Sunday, March 11, 2007

Conquering Our Hill (Mountain?)

Tuesday – The gas man did return despite our rejection of him yesterday. They park the truck in front of the casa. One of the men goes to the roof outside our guest suite, drops a rope and pulls up the hose from the truck. They then fill the tank and drop the hose back down with the rope. All very quick and efficient. Our local contact/manageress, Pilar Morales obviously straightened it all out. The gas man referenced Pilar on his arrival. We heard via MSN messaging today that Chelan has had 15 inches of snow recently. Darn shame! I don’t think San Miguel knows what snow is, even at our elevation of 6100 feet. We spent most of the morning working with Les Cooper on MSN Messenger setting up and making sure our cell phone worked. We eventually got all the numbers correct and made a call going both directions. Eureka! All this new technology. Above you will see the outside view of our casa.

For a couple of hours we proceeded on an investigative walk up the hill (mountain?) on Santo Domingo street (around the corner from our casa) to check out the La Puertecita Boutique Hotel ( which is a 4 diamond AAA rated hotel. It is gorgeous and has a wonderful restaurant. We had a soft drink in the bar and decided this was a definite selection for dinner when we have visitors. It is about a 20 minute walk up and 15 minutes back down.

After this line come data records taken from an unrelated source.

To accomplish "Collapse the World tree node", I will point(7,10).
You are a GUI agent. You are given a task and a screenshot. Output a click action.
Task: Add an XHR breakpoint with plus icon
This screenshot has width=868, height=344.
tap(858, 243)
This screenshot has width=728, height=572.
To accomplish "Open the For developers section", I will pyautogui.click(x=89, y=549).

As you start up the street you pass by a school, of course behind the walls as is the architectural style here in San Miguel. In the mornings, before a lot of traffic starts, we can hear the announcements at the school and the children playing.

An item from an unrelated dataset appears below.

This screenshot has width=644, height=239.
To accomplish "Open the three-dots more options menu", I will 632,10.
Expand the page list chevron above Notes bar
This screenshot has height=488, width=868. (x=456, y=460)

This evening we proceeded down Hospicio Street and checked out some very nice B&B’s and the Hotel Sierra Nevada. We then proceeded to the Jardin and then viewed the interior of the Parroquia Church. It is a very large parish church and is very attractive in a modest style. One of the high points of any day in San Miguel is to just sit in the Jardin and watch the people, the kids, and the birds, which we then proceeded to do. On our way back up Correo Street, we stopped in and looked over the Sazon cooking school and kitchen store ( I suspect that Mary Ann and some of our visiting friends will soon be enrolled for some of the classes.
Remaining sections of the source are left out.